Un cri. C'est la première chose que je perçois. Je suis plongée dans la nuit noire et je ne peux rien voir, comme si j’étais aveuglée. Mes sens me trompent. Je ne sais pas où je suis ni où je vais. Seul ce hurlement déchirant dans l’obscurité guide mes pas. Mais il ne me mène nulle part. Je suis entourée par le vide, du moins c’est l’impression d’impuissance qui me saisit. Mais ce râle se répète plusieurs fois et je suis incapable d’identifier la nature de cette voix. Je me sens inutile, alors que j’aimerais aider celui ou celle qui semble souffrir le martyr. Puis, tout s’interrompt. Comme si cette personne s’était tue et c’est alors que vient la vraie panique, le silence pesant qui me fait plus que jamais me sentir seule et perdue.

De longues secondes s’écoulent, qui me paraissent être des heures tant elles semblent interminables. Et tout à coup, mes yeux retrouvent enfin la vue, comme si la lumière revenait et que le voile qui se dressait jusqu’ici devant moi se dissipait. Je mets un certain temps à m’habituer à ce nouvel environnement. Et puis, petit à petit, je perçois une lumière blanche devant moi. Cette lumière, à peine perceptible un certain temps, prend la forme de ce qui s’apparente être une porte.

Au début, je ne suis pas sûre de moi et j’avance à tâtons, les bras devant moi comme si je craignais un obstacle invisible à l’œil nu. Mes yeux, plissés, ne cessent de fixer l’objectif, cet âtre de lumière qui se distingue de plus en plus au fur et à mesure que je m’en approche. Mes pas deviennent de plus en plus assurés et je ne suis plus qu’à quelques mètres quand tout à coup la porte se ferme violemment devant moi et me projette littéralement au sol. Cette force, imperceptible, émet un bruit qui me glace le sang, comme si un démon se cachait dans la nuit qui m’entoure.

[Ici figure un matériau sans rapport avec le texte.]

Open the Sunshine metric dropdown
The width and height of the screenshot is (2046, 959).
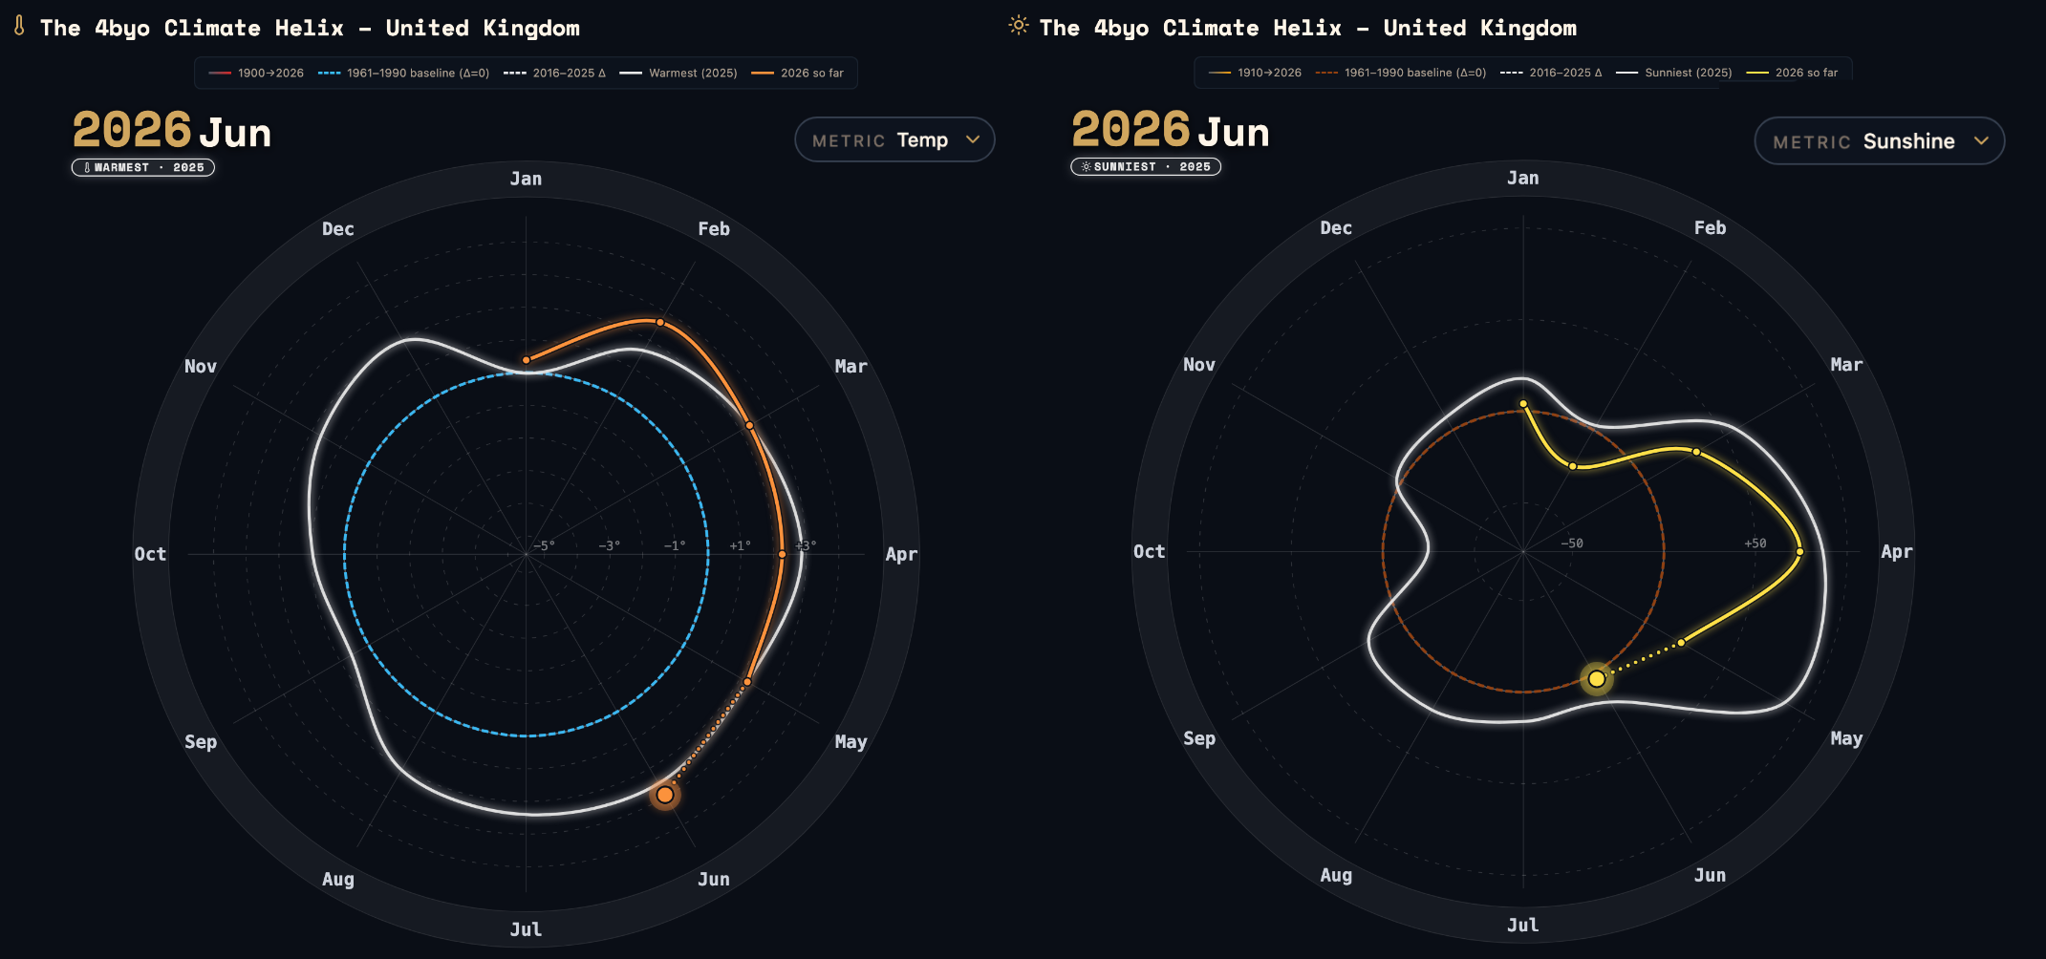[1879, 141]
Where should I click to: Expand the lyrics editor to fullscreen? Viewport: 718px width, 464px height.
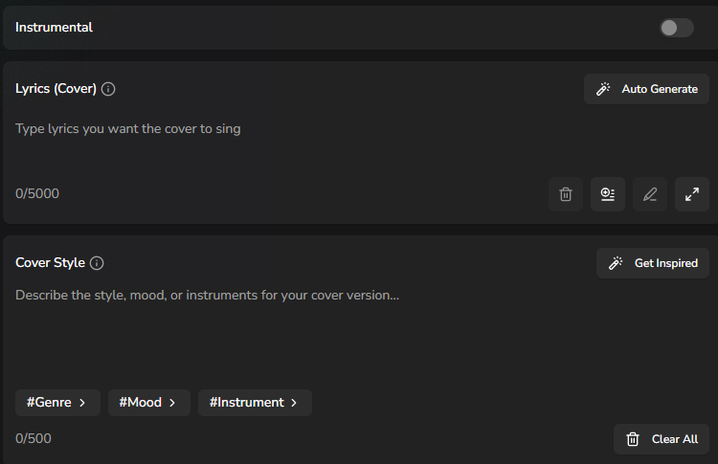[692, 194]
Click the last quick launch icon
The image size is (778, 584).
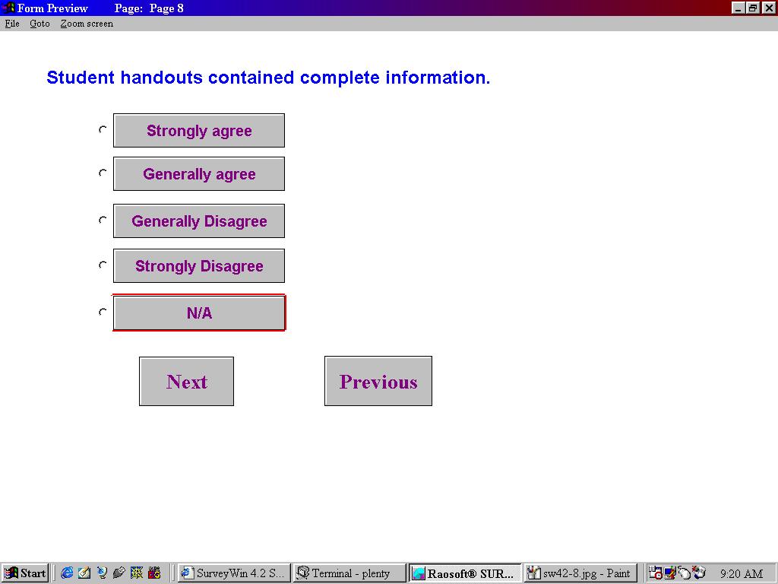(154, 573)
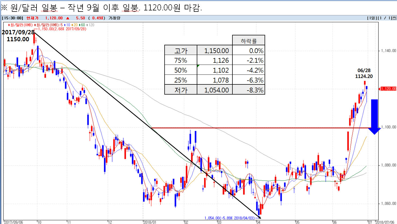
Task: Click the red up-triangle price change indicator
Action: click(68, 18)
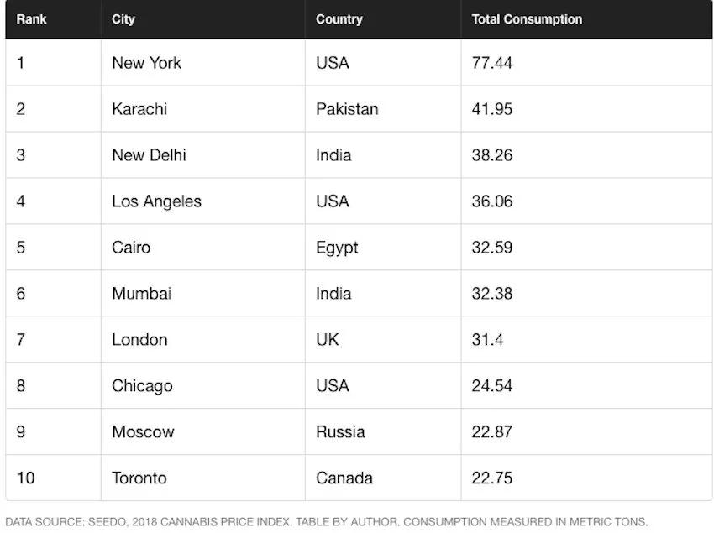Click the Los Angeles cell
714x533 pixels.
(x=156, y=201)
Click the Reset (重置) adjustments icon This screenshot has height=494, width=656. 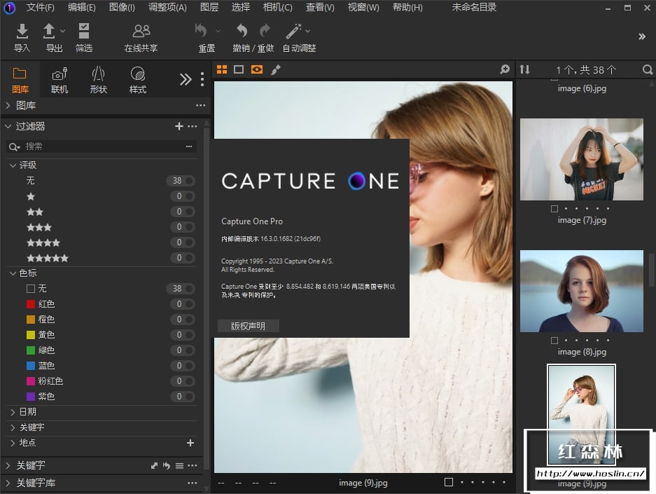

Je suis paralysée. Et je ne peux l’expliquer. Cette situation, à la fois terrifiante et frustrante, me ramène au rôle de simple spectateur de ma propre aventure. Une aventure que je ne comprends même pas. Puis tout à coup, le cri strident revient, bien plus perceptible que la première fois, comme si la personne qui l’émettait se trouvait dans la même pièce que moi. Puis, je me retourne tout à coup et une fille me fait face.

Ce n’est qu’une enfant. Elle ne doit pas avoir plus de 6 ou 7 ans à première vue. Que fait-elle ici toute seule ? Pourquoi pleure-t-elle ? Où sont ses parents ? Toutes ces questions se bousculent dans ma tête. Mais je suis très vite ramenée à la réalité. Des larmes coulent abondamment sur ses joues. Elle porte ce qui paraît être un pyjama et tient une peluche dans sa main droite, une panthère noire. Elle a le teint hâlé et les cheveux qui se battent en duel, comme si elle sortait du lit. Cela n’a aucun sens. Je me rapproche d’elle tranquillement alors que mes yeux peinent à voir. Elle ne bouge pas, ne cherche pas à me fuir. Tout à coup, c’est elle qui paraît pétrifiée de peur. Je tente de la rassurer comme je peux :

- Calme-toi, calme-toi, tu n’es plus toute seule, lui dis-je d’un ton qui se veut apaisant. Il ne t’arrivera plus rien, je te le promets.

Elle s’arrête soudain de pleurer comme si mes paroles avaient directement porté leurs fruits. Puis, son regard dérive vers l’horizon et j’accompagne ses gestes tandis qu’elle pointe quelque chose du doigt. J’aperçois tout à coup un corps par terre, ensanglanté. Je pousse un cri de terreur et me précipite alors vers lui. De plus près, je m’aperçois que la victime est une jeune femme âgée d’une trentaine d’années. Je prends son pouls, elle ne respire plus, c’est terminé pour elle. Puis soudain, je réalise et je comprends... Ce doit être la maman de la petite.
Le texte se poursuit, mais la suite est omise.